The name of the company is derived from "zoomer", a term coined in 2000 by Znaimer for baby boomers "with zip" who wanted to live actively after retirement; as such, its operations would consist of businesses that target people between the ages of 45 and 65. ZoomerMedia would maintain its affiliations with CARP, with plans announced for its magazine to be relaunched as Zoomer Magazine under new publisher Suzanne Boyd, and the company expanding the "Zoomer" brand into other ventures targeting the demographic, such as the social networking service Zoomer.com, and the ZoomerShow expo in Toronto

In June 2009, ZoomerMedia announced a deal to acquire the broadcasting assets of S-VOX, which included conventional stations CHNU-TV and CIIT-TV, along with specialty channels VisionTV and a stake in One for $25 million. Alongside the acquisition of S-VOX, ZoomerMedia also planned to subsume MZ Media—a private company held by Znaimer that owned the Toronto radio stations CFMZ-FM, CFMX-FM, and CFZM. Following the transactions (which required the approval of minority shareholders and the Canadian Radio-television and Telecommunications Commission (CRTC), Znaimer owns 66% of the combined company, and insurance company Fairfax Financial owns 28%. All of these transactions were completed on June 30, 2010.

Later, on September 28, 2010, ZoomerMedia relocated its headquarters to 64 Jefferson Avenue.

In 2022, ZoomerMedia began to acquire young adult-oriented digital properties, acquiring the publisher of blogTO in February 2022, and the publisher of Daily Hive in September 2022. Chief digital officer Omri Tintpulver explained that despite being positioned towards young adults, blogTO still had a sizable reach among ZoomerMedia's core demographic market, and that the site would also allow it to reach wider demographics, pursue "integrated" multi-platform advertising opportunities, and leverage its experience in developing digital and social media content.

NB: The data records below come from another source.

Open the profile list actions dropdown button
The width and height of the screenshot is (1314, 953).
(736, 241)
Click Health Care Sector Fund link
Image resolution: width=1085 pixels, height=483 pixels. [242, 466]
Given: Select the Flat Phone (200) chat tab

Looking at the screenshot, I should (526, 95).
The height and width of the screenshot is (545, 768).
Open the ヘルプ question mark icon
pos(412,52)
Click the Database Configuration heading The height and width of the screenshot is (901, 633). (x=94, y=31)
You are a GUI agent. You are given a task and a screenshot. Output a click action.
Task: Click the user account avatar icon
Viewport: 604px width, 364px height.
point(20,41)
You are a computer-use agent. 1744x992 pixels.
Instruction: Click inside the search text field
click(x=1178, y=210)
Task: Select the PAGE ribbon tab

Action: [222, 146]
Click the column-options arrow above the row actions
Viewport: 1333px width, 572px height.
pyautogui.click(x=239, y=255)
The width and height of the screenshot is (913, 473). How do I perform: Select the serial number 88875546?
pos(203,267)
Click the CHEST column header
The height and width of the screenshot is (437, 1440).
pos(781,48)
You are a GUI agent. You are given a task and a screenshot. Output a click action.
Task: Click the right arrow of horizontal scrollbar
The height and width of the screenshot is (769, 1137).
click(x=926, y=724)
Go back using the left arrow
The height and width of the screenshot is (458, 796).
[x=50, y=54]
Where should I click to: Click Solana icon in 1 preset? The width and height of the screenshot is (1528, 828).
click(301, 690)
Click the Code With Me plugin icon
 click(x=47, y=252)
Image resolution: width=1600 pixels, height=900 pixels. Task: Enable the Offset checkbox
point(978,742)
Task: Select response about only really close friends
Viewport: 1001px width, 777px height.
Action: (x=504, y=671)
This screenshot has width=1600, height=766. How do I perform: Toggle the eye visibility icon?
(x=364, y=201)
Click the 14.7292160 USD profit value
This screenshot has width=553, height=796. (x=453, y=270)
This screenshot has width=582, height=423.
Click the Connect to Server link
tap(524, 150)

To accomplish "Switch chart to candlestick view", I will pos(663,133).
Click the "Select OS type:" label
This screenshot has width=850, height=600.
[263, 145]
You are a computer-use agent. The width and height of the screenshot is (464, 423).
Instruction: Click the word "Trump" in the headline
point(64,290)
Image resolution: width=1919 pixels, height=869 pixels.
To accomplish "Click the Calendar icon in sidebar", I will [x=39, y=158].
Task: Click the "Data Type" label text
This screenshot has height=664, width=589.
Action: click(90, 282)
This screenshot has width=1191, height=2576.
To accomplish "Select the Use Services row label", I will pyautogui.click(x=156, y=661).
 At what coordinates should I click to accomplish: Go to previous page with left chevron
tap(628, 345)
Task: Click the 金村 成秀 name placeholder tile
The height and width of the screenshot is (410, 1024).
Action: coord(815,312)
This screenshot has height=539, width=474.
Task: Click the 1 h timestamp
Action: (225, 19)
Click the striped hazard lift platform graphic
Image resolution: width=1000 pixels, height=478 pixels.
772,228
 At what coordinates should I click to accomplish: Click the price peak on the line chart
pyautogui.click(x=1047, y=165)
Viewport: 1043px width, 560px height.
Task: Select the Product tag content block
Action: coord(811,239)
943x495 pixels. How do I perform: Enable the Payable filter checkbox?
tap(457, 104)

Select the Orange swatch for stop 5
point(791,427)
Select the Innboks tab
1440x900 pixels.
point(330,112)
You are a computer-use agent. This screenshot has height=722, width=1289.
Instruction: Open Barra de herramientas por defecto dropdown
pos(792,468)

On February 8, 2024, Bell Media announced that it would sell its Owen Sound radio station CJOS-FM to ZoomerMedia. In June 2024, Blue Ant Media sold the mobile and technology news website MobileSyrup to ZoomerMedia.

==Assets==

===Conventional television stations===

ZoomerMedia's two conventional stations were part of a television system known as Joytv until August 2013 when CIIT was rebranded as "Hope TV" and dropped all non-religious programming. As Joytv, they were licensed as religious television stations that air religious-based programs in addition to other family friendly and entertainment programs. Both were previously owned by S-VOX. They had previously been a part of the Omni Television system, having been previously owned by Trinity Television before the sale to Rogers. Rogers sold the two stations to S-VOX on March 31, 2008.
- CHNU-DT, Vancouver, British Columbia (Joytv)
- CIIT-DT, Winnipeg, Manitoba (FaithTV)

===Specialty channels===
- VisionTV (Canada) and ZoomerTV (United States)
- One (Canada) and ONETV US (United States)

===Radio===
- CFMZ-FM, Toronto, Ontario (The New Classical 96.3 FM)
- CFZM, Toronto, Ontario (Zoomer Radio)
- CFMX-FM, Cobourg, Ontario (Classical 103.1)
- CFMO-FM, Collingwood, Ontario (Classical 102.9)
- CJOS-FM, Owen Sound, Ontario (Zoomer 92.3)

===Magazines===
- On the Bay
- Tonic
- Zoomer Magazine

===Digital===
- EverythingZoomer.com
- dailyhive.com
- blogto.com
- Dished
- Offside
- The Peak
- mobilesyrup.com
- Ludwig-Van.com

===Other assets===
- MZTV Museum of Television
- MZTV Production & Distribution
- ideaCity (Conference)
- Marketing / membership operations of CARP
- VoxBox
- Zoomer Management Limited
- ZoomerCard
- ZoomerShow

==See also==
- CHUM Limited – Moses Znaimer managed its television division from 1981 to 2003.